Your reply should reproduce each record precisely as written.

══ Input data

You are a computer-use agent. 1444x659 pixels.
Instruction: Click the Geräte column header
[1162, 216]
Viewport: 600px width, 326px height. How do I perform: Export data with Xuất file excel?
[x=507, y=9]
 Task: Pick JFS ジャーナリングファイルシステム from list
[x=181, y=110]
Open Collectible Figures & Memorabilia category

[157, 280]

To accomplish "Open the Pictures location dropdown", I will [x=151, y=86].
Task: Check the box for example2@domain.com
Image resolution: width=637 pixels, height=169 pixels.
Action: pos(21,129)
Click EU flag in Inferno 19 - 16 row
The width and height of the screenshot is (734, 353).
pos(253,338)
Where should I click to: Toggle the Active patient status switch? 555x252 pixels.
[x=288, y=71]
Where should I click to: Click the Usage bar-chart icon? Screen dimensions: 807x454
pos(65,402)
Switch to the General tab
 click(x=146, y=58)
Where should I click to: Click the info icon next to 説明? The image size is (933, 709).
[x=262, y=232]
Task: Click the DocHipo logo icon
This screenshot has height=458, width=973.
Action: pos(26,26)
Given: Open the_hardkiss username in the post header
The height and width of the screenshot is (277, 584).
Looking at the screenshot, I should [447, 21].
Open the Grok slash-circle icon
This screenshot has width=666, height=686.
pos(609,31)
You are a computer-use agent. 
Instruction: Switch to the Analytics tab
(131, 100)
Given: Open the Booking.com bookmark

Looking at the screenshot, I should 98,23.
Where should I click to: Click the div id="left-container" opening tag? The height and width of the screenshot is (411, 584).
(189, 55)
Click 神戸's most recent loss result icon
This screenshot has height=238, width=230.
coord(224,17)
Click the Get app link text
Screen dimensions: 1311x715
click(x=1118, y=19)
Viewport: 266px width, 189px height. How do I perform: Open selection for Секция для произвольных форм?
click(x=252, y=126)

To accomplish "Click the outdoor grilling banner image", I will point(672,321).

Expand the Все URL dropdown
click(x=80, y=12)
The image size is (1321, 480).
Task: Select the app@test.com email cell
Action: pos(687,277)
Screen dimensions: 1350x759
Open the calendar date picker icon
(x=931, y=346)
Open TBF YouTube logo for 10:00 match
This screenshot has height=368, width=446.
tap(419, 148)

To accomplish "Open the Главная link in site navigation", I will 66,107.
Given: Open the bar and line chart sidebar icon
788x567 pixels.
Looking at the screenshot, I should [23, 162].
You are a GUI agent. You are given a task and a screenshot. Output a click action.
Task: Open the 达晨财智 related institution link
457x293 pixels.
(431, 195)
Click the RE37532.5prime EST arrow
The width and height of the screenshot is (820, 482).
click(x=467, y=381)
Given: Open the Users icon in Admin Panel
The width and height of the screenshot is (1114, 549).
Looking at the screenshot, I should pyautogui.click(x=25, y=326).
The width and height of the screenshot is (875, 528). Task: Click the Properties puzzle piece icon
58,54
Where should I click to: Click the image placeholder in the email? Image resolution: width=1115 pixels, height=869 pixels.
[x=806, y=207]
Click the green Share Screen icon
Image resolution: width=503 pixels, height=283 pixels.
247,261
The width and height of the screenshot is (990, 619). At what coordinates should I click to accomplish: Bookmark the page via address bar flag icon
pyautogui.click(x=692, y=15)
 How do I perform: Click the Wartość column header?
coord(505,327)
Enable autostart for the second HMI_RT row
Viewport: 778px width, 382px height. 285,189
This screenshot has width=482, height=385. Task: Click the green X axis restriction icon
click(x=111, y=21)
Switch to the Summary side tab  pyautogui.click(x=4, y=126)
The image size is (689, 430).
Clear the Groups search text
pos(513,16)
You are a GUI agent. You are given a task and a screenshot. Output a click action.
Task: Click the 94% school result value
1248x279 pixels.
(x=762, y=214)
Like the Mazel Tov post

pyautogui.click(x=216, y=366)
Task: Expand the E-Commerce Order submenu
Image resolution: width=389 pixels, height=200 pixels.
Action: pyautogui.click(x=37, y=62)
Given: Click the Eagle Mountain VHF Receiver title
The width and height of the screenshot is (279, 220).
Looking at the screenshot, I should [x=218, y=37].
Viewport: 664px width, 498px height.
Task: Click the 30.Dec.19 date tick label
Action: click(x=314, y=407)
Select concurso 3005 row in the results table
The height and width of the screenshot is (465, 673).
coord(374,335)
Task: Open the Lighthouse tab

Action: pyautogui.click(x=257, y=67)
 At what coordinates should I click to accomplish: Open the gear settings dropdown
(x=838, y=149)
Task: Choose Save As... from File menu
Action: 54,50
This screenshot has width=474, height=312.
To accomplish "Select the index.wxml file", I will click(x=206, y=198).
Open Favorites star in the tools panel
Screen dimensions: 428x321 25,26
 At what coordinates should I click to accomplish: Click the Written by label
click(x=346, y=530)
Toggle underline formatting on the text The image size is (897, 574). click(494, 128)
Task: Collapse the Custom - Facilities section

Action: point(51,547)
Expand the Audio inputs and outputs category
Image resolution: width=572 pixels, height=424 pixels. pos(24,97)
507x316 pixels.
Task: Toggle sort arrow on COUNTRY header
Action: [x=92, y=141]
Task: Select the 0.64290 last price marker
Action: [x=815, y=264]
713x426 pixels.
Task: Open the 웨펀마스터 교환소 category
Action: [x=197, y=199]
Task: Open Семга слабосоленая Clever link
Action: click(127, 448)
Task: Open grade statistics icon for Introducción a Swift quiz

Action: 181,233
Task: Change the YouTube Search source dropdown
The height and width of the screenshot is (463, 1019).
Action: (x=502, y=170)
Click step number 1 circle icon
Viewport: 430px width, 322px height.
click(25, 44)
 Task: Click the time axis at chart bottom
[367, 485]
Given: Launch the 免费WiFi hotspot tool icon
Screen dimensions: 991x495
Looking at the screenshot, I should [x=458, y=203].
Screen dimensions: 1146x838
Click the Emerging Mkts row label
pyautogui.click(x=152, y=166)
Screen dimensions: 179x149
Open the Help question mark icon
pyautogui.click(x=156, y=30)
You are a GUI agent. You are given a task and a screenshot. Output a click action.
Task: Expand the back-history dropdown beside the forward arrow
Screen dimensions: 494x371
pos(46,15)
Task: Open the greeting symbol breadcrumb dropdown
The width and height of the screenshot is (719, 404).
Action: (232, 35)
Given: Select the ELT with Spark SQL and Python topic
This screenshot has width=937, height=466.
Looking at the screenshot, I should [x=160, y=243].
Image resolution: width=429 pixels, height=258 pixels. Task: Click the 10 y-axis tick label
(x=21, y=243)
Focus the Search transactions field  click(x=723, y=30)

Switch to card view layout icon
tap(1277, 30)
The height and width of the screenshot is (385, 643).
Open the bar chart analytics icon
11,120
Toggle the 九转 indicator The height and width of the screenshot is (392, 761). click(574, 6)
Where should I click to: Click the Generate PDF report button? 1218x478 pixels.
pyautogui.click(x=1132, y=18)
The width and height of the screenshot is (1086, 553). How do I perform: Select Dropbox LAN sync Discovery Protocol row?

════

> Reply:
You are a computer-use agent. 1444x659 pixels.
Instruction: Click the Geräte column header
[1162, 216]
Viewport: 600px width, 326px height. How do I perform: Export data with Xuất file excel?
[x=507, y=9]
 Task: Pick JFS ジャーナリングファイルシステム from list
[x=181, y=110]
Open Collectible Figures & Memorabilia category

[157, 280]

To accomplish "Open the Pictures location dropdown", I will [x=151, y=86].
Task: Check the box for example2@domain.com
Image resolution: width=637 pixels, height=169 pixels.
Action: pos(21,129)
Click EU flag in Inferno 19 - 16 row
The width and height of the screenshot is (734, 353).
pos(253,338)
Where should I click to: Toggle the Active patient status switch? 555x252 pixels.
[x=288, y=71]
Where should I click to: Click the Usage bar-chart icon? Screen dimensions: 807x454
pos(65,402)
Switch to the General tab
 click(x=146, y=58)
Where should I click to: Click the info icon next to 説明? The image size is (933, 709).
[x=262, y=232]
Task: Click the DocHipo logo icon
This screenshot has height=458, width=973.
Action: pos(26,26)
Given: Open the_hardkiss username in the post header
The height and width of the screenshot is (277, 584).
Looking at the screenshot, I should [447, 21].
Open the Grok slash-circle icon
This screenshot has width=666, height=686.
pos(609,31)
You are a computer-use agent. 
Instruction: Switch to the Analytics tab
(131, 100)
Given: Open the Booking.com bookmark

Looking at the screenshot, I should 98,23.
Where should I click to: Click the div id="left-container" opening tag? The height and width of the screenshot is (411, 584).
(189, 55)
Click 神戸's most recent loss result icon
This screenshot has height=238, width=230.
coord(224,17)
Click the Get app link text
Screen dimensions: 1311x715
click(x=1118, y=19)
Viewport: 266px width, 189px height. How do I perform: Open selection for Секция для произвольных форм?
click(x=252, y=126)

To accomplish "Click the outdoor grilling banner image", I will point(672,321).

Expand the Все URL dropdown
click(x=80, y=12)
The image size is (1321, 480).
Task: Select the app@test.com email cell
Action: pos(687,277)
Screen dimensions: 1350x759
Open the calendar date picker icon
(x=931, y=346)
Open TBF YouTube logo for 10:00 match
This screenshot has height=368, width=446.
tap(419, 148)

To accomplish "Open the Главная link in site navigation", I will 66,107.
Given: Open the bar and line chart sidebar icon
788x567 pixels.
Looking at the screenshot, I should [23, 162].
You are a GUI agent. You are given a task and a screenshot. Output a click action.
Task: Open the 达晨财智 related institution link
457x293 pixels.
(431, 195)
Click the RE37532.5prime EST arrow
The width and height of the screenshot is (820, 482).
click(x=467, y=381)
Given: Open the Users icon in Admin Panel
The width and height of the screenshot is (1114, 549).
Looking at the screenshot, I should pyautogui.click(x=25, y=326).
The width and height of the screenshot is (875, 528). Task: Click the Properties puzzle piece icon
58,54
Where should I click to: Click the image placeholder in the email? Image resolution: width=1115 pixels, height=869 pixels.
[x=806, y=207]
Click the green Share Screen icon
Image resolution: width=503 pixels, height=283 pixels.
247,261
The width and height of the screenshot is (990, 619). At what coordinates should I click to accomplish: Bookmark the page via address bar flag icon
pyautogui.click(x=692, y=15)
 How do I perform: Click the Wartość column header?
coord(505,327)
Enable autostart for the second HMI_RT row
Viewport: 778px width, 382px height. 285,189
This screenshot has width=482, height=385. Task: Click the green X axis restriction icon
click(x=111, y=21)
Switch to the Summary side tab  pyautogui.click(x=4, y=126)
The image size is (689, 430).
Clear the Groups search text
pos(513,16)
You are a GUI agent. You are given a task and a screenshot. Output a click action.
Task: Click the 94% school result value
1248x279 pixels.
(x=762, y=214)
Like the Mazel Tov post

pyautogui.click(x=216, y=366)
Task: Expand the E-Commerce Order submenu
Image resolution: width=389 pixels, height=200 pixels.
Action: pyautogui.click(x=37, y=62)
Given: Click the Eagle Mountain VHF Receiver title
The width and height of the screenshot is (279, 220).
Looking at the screenshot, I should [x=218, y=37].
Viewport: 664px width, 498px height.
Task: Click the 30.Dec.19 date tick label
Action: click(x=314, y=407)
Select concurso 3005 row in the results table
The height and width of the screenshot is (465, 673).
coord(374,335)
Task: Open the Lighthouse tab

Action: pyautogui.click(x=257, y=67)
 At what coordinates should I click to accomplish: Open the gear settings dropdown
(x=838, y=149)
Task: Choose Save As... from File menu
Action: 54,50
This screenshot has width=474, height=312.
To accomplish "Select the index.wxml file", I will click(x=206, y=198).
Open Favorites star in the tools panel
Screen dimensions: 428x321 25,26
 At what coordinates should I click to accomplish: Click the Written by label
click(x=346, y=530)
Toggle underline formatting on the text The image size is (897, 574). click(494, 128)
Task: Collapse the Custom - Facilities section

Action: point(51,547)
Expand the Audio inputs and outputs category
Image resolution: width=572 pixels, height=424 pixels. pos(24,97)
507x316 pixels.
Task: Toggle sort arrow on COUNTRY header
Action: [x=92, y=141]
Task: Select the 0.64290 last price marker
Action: [x=815, y=264]
713x426 pixels.
Task: Open the 웨펀마스터 교환소 category
Action: [x=197, y=199]
Task: Open Семга слабосоленая Clever link
Action: click(127, 448)
Task: Open grade statistics icon for Introducción a Swift quiz

Action: 181,233
Task: Change the YouTube Search source dropdown
The height and width of the screenshot is (463, 1019).
Action: (x=502, y=170)
Click step number 1 circle icon
Viewport: 430px width, 322px height.
click(25, 44)
 Task: Click the time axis at chart bottom
[367, 485]
Given: Launch the 免费WiFi hotspot tool icon
Screen dimensions: 991x495
Looking at the screenshot, I should [x=458, y=203].
Screen dimensions: 1146x838
Click the Emerging Mkts row label
pyautogui.click(x=152, y=166)
Screen dimensions: 179x149
Open the Help question mark icon
pyautogui.click(x=156, y=30)
You are a GUI agent. You are given a task and a screenshot. Output a click action.
Task: Expand the back-history dropdown beside the forward arrow
Screen dimensions: 494x371
pos(46,15)
Task: Open the greeting symbol breadcrumb dropdown
The width and height of the screenshot is (719, 404).
Action: (232, 35)
Given: Select the ELT with Spark SQL and Python topic
This screenshot has width=937, height=466.
Looking at the screenshot, I should [x=160, y=243].
Image resolution: width=429 pixels, height=258 pixels. Task: Click the 10 y-axis tick label
(x=21, y=243)
Focus the Search transactions field  click(x=723, y=30)

Switch to card view layout icon
tap(1277, 30)
The height and width of the screenshot is (385, 643).
Open the bar chart analytics icon
11,120
Toggle the 九转 indicator The height and width of the screenshot is (392, 761). click(574, 6)
Where should I click to: Click the Generate PDF report button? 1218x478 pixels.
pyautogui.click(x=1132, y=18)
The width and height of the screenshot is (1086, 553). How do I perform: Select Dropbox LAN sync Discovery Protocol row?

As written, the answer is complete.